Grouped Gaussian Processes for Solar Power Prediction
This work addresses scalable forecasting for renewable energy generation, which is incremental as it builds on existing Gaussian process methods with spatial coupling.
The paper tackled the problem of forecasting distributed solar and wind power generation by proposing a multi-task regression model with coupled Gaussian process priors to exploit spatial dependence, resulting in maintained or improved point-prediction accuracy relative to benchmarks and better uncertainty quantification.
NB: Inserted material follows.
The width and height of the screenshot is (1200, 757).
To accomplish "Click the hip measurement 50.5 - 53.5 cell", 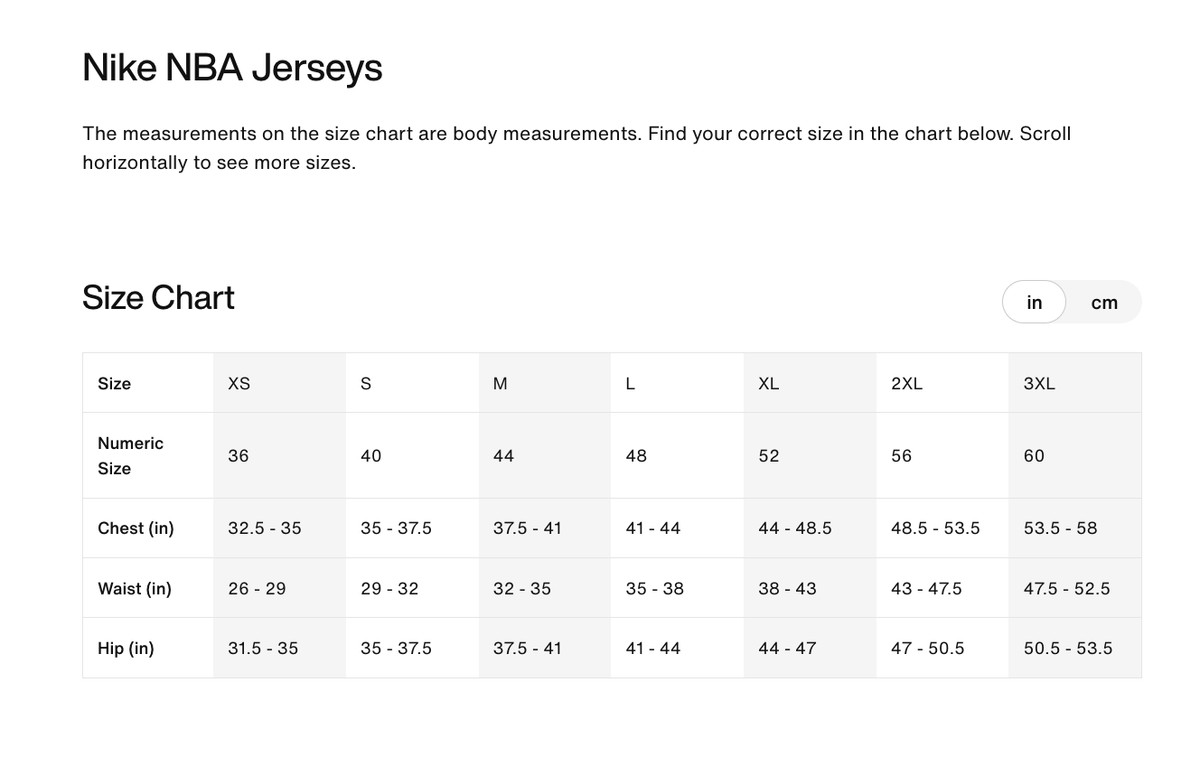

We consider multi-task regression models where the observations are assumed to be a linear combination of several latent node functions and weight functions, which are both drawn from Gaussian process priors. Driven by the problem of developing scalable methods for forecasting distributed solar and other renewable power generation, we propose coupled priors over groups of (node or weight) processes to exploit spatial dependence between functions. We estimate forecast models for solar power at multiple distributed sites and ground wind speed at multiple proximate weather stations. Our results show that our approach maintains or improves point-prediction accuracy relative to competing solar benchmarks and improves over wind forecast benchmark models on all measures. Our approach consistently dominates the equivalent model without coupled priors, achieving faster gains in forecast accuracy. At the same time our approach provides better quantification of predictive uncertainties.